Only read performance is improved by HP MSA’s internal caching and tiering features.1 In comparison, VirtuCache improves the performance of reads and writes for MSA, and it does so by caching to in-VMware host SSD or RAM. There are other differences as well.
SSD in the ESXi host will perform better than SSD in the appliance. In the case of VirtuCache, the cache media is right on the motherboard of the VMware host CPU that consumes hot data. Versus in the case of storage appliance, where the SSD is behind the shared storage network and storage controllers.
You can cache to host RAM or NVME / PCIe SSD with VirtuCache. Both these options are much higher performing than the Seagate SAS SSDs that MSA’s internal Caching / Tiering uses.
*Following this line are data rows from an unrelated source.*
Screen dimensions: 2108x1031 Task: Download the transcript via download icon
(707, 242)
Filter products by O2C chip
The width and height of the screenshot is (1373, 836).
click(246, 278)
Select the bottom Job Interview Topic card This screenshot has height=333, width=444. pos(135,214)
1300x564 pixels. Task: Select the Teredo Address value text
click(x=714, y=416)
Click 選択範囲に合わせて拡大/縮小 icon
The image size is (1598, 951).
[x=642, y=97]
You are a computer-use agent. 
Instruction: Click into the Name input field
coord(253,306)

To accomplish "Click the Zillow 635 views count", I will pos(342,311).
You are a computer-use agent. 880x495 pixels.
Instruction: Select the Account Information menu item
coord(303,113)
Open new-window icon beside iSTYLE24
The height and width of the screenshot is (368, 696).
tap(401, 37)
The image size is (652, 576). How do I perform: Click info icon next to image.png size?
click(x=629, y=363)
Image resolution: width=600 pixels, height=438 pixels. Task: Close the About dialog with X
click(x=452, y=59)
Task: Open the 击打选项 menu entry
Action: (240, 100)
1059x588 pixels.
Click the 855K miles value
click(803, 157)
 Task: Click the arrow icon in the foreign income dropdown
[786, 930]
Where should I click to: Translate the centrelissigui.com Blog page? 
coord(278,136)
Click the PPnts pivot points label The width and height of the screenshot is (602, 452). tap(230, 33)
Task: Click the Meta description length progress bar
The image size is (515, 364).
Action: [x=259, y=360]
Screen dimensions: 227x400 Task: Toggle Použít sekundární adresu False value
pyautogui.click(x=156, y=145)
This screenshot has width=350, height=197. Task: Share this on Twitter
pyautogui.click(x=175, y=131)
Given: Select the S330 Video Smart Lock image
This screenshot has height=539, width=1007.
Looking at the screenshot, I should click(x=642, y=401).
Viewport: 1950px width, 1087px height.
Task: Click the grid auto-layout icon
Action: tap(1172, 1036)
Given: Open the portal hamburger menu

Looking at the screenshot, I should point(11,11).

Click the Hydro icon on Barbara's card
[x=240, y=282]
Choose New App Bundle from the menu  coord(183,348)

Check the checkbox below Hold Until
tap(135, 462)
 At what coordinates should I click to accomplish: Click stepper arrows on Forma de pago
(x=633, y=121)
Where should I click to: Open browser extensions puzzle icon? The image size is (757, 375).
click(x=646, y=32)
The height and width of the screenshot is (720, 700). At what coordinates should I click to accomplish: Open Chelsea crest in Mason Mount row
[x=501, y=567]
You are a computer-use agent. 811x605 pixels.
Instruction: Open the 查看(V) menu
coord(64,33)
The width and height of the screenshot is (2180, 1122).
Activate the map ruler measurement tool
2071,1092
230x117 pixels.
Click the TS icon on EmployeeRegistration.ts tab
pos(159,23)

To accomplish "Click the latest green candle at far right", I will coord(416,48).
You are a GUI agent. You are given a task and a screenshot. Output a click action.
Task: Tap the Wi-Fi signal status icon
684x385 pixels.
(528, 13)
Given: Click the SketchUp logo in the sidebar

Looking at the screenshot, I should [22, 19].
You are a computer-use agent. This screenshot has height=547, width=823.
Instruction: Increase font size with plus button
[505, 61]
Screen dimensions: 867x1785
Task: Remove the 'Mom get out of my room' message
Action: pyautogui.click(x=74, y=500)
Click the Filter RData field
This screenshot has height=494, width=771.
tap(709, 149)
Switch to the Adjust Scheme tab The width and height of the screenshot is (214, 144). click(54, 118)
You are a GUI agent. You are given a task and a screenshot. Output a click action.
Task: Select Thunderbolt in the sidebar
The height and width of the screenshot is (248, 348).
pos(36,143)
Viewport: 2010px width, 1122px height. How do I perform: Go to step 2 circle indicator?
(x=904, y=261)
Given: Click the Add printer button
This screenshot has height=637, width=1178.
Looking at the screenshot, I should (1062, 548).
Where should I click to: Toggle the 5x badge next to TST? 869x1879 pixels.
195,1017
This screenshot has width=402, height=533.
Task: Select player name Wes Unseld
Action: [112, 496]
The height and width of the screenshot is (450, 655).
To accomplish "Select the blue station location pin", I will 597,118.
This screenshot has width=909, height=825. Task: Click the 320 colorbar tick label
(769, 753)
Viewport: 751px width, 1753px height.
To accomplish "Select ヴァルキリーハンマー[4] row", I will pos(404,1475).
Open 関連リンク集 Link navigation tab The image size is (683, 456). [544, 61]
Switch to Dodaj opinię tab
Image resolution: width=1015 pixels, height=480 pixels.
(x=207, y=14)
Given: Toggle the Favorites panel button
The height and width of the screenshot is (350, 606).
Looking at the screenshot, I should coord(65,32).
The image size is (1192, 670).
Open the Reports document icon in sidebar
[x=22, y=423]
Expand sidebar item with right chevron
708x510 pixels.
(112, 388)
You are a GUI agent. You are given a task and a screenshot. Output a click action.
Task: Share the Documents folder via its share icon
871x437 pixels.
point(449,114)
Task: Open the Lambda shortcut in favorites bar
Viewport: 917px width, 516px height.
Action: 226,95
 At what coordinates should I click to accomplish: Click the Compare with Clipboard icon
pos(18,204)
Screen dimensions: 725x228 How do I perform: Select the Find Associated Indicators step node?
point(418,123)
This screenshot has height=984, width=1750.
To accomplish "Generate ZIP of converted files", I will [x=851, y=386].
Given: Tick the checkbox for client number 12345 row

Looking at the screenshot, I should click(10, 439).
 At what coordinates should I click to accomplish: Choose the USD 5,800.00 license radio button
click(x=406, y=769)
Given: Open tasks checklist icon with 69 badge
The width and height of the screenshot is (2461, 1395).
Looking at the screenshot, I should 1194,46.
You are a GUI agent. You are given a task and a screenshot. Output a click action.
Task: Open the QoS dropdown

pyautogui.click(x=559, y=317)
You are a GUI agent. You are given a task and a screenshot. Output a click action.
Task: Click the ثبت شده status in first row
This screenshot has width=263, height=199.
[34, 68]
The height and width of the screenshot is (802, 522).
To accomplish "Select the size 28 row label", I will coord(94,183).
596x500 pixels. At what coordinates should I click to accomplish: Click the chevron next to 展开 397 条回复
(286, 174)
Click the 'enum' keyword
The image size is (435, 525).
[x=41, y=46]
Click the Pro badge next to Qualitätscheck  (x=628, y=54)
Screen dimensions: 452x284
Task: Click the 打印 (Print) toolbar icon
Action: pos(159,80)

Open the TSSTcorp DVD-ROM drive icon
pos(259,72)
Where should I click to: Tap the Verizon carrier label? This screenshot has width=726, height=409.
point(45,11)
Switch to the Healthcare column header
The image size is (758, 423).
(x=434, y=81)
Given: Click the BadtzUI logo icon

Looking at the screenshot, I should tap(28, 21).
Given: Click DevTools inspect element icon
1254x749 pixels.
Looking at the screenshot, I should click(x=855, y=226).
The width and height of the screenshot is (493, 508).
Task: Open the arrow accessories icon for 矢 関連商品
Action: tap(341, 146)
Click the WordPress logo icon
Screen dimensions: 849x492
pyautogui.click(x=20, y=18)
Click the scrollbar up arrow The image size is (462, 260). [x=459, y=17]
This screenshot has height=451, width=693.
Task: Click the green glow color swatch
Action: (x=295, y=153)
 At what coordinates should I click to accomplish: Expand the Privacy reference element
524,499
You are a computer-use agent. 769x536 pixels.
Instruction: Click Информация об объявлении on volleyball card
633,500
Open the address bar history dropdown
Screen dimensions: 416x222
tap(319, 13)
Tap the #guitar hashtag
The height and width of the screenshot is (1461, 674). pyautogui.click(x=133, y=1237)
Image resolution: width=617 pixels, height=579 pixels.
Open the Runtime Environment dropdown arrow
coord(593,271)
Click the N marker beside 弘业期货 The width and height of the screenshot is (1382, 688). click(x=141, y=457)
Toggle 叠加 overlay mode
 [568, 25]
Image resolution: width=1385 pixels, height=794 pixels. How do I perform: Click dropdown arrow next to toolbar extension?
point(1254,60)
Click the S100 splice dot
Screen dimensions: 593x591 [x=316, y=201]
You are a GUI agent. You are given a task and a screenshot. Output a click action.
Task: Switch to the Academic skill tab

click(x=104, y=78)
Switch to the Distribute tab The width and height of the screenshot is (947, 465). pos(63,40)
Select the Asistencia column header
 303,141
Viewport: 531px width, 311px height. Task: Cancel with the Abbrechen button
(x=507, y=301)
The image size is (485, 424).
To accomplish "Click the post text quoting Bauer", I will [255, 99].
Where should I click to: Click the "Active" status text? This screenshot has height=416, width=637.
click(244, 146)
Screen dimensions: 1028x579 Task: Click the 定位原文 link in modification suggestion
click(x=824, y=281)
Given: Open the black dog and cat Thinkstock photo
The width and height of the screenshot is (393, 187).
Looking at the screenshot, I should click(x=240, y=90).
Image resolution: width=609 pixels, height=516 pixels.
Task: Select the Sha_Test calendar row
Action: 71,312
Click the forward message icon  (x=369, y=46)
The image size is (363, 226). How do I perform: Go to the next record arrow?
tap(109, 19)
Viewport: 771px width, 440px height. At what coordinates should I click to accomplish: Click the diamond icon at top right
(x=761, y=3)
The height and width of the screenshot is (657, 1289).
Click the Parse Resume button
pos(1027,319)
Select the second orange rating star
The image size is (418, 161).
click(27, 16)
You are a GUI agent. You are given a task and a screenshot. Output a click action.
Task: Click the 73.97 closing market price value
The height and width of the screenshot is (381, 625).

Controller bottleneck results in high latencies for small block IO. HPE uses RAID controller processors even in their highest performing all-flash MSAs. These RAID controller processors are lower performing than x86 CPUs that are now the standard controller processors in storage appliances. RAID controller processors do make the MSA cheaper, but it also causes them to choke with large amounts of small block IO because small block IO is CPU intensive.2 Now VirtuCache uses ESXi host CPUs for caching operations, and not storage appliance CPUs. As a result, VirtuCache has access to larger amounts of CPU, than the MSA, which in turn makes VirtuCache very effective in accelerating small block IO.
VirtuCache can cache to much larger amounts of SSD. HPE MSA can cache to only 4TB SSD per pool. VirtuCache can cache to 6TB SSD per host. Since VirtuCache can cache to much larger SSDs capacities, we aim to service almost all the storage IO from cache.
1 – Pages 5 and 6 of this document (https://h20195.www2.hpe.com/v2/getpdf.aspx/A00015961ENW.pdf?) mention that the MSA has SSD read cache, and 4GB read+write memory cache. So there is no ability for the MSA to write to SSD, it does use the 2GB of RAM on the controller for caching writes, but this is grossly inadequate since your storage utilization is possibly in tens of terabytes and so you’d need cache capacity in TBs to achieve a high cache hit ratio.
2 – Three reasons why small block IO is CPU intensive: Firstly, the block size is small, so VMs can issue large amounts of small block IO quickly (compared to large block size IO). Secondly, whether the block is 1MB or 4KB, the same number of storage appliance processor cycles are used to process the block. Now if the IO is random, it further aggravates storage appliance processor usage since large amounts of metadata need to be scanned to read / write random blocks.